The original two-story building was designed using Gothic Style architecture, which was then in vogue in the United States. The exterior was covered in light brown brick. The first floor has large arched windows framed with terra cotta. The color of the frames matches that of the quoins that reach to the top of the second floor. The second-floor windows are rectangular and separated by brick panels decorated with terra cotta torches. The second floor spandrels are made of buff-colored terra cotta tile.

==Addition to NRHP==
Southwestern Bell Dial Telephone building was added to the National Register of Historic Places under criteria A and C on June 22, 1984. Its reference number is 84003445.

==Early history of telephone service in Tulsa==
The U. S. Army installed the first telephone system in Indian Territory in 1879, between Fort Sill and Fort Reno, to support its operations to control the native tribes. By 1879, the Cherokee Nation installed the first commercial system in Indian Territory to connect the tribal offices in Talequah and Muskogee to the Five Civilized Tribes agency at Muskogee. This system also connected to Fort Gibson.
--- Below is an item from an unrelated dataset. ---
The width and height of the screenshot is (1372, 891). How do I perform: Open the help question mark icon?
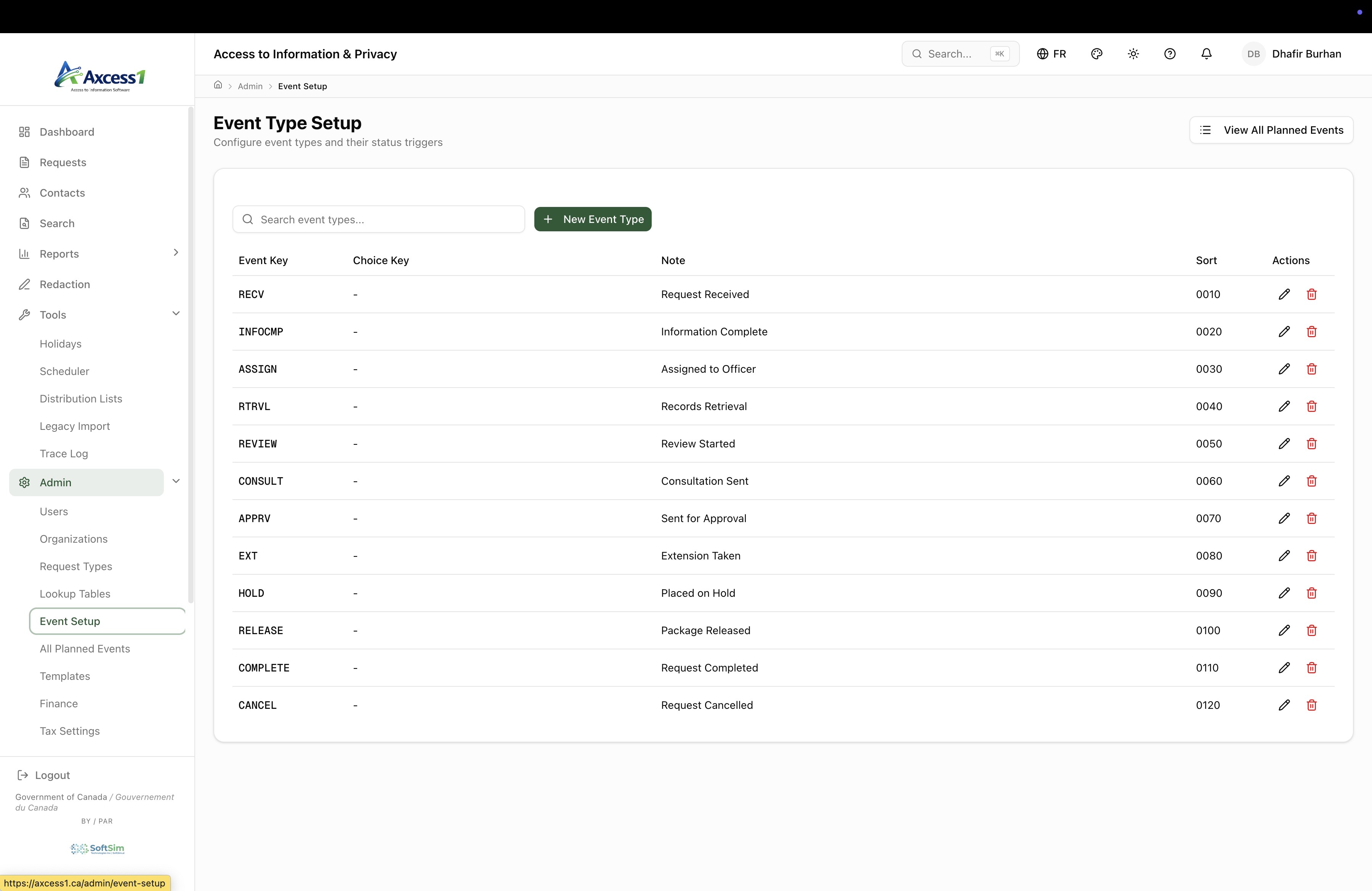[x=1170, y=54]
Robert H. Hall built a system in Tulsa that connected 80 subscribers in 1899. Hall sold his system in 1903 to the Vinita-based Indian Territory Telephone Company, which was bought by Pioneer Company on July 8, 1904. Pioneer is considered the forerunner of Southwestern Bell Telephone Company. (Note: The Arkansas Valley Telephone Company began connecting Oklahoma towns in 1897. Its name changed to the Pioneer Telephone Company in 1902, and to the Pioneer Telephone and Telegraph Companyin 1904. Pioneer controlled twenty-five Oklahoma exchanges after mergers with Shawnee's Long Distance Telephone Company and the North American Telephone and Telegraph Company of Muskogee, In 1905 Pioneer purchased the Missouri and Kansas Telephone Company and became part of the national Bell System.)

Hall's business was a manually operated switchboard in an office on the second floor of a building at the northwest corner of First Street and Main. Lines to and from the switch board ran from the board through a window to a telephone pole outside the building.

After Pioneer bought the system, the main office and switchboard moved to the second floor of the Bynum Building at the northwest corner of Second Street and Main. By 1906, the Pioneer system served 280 telephones. In 1924, Tulsans had 18,726 telephones, increasing to 41,471 by 1930.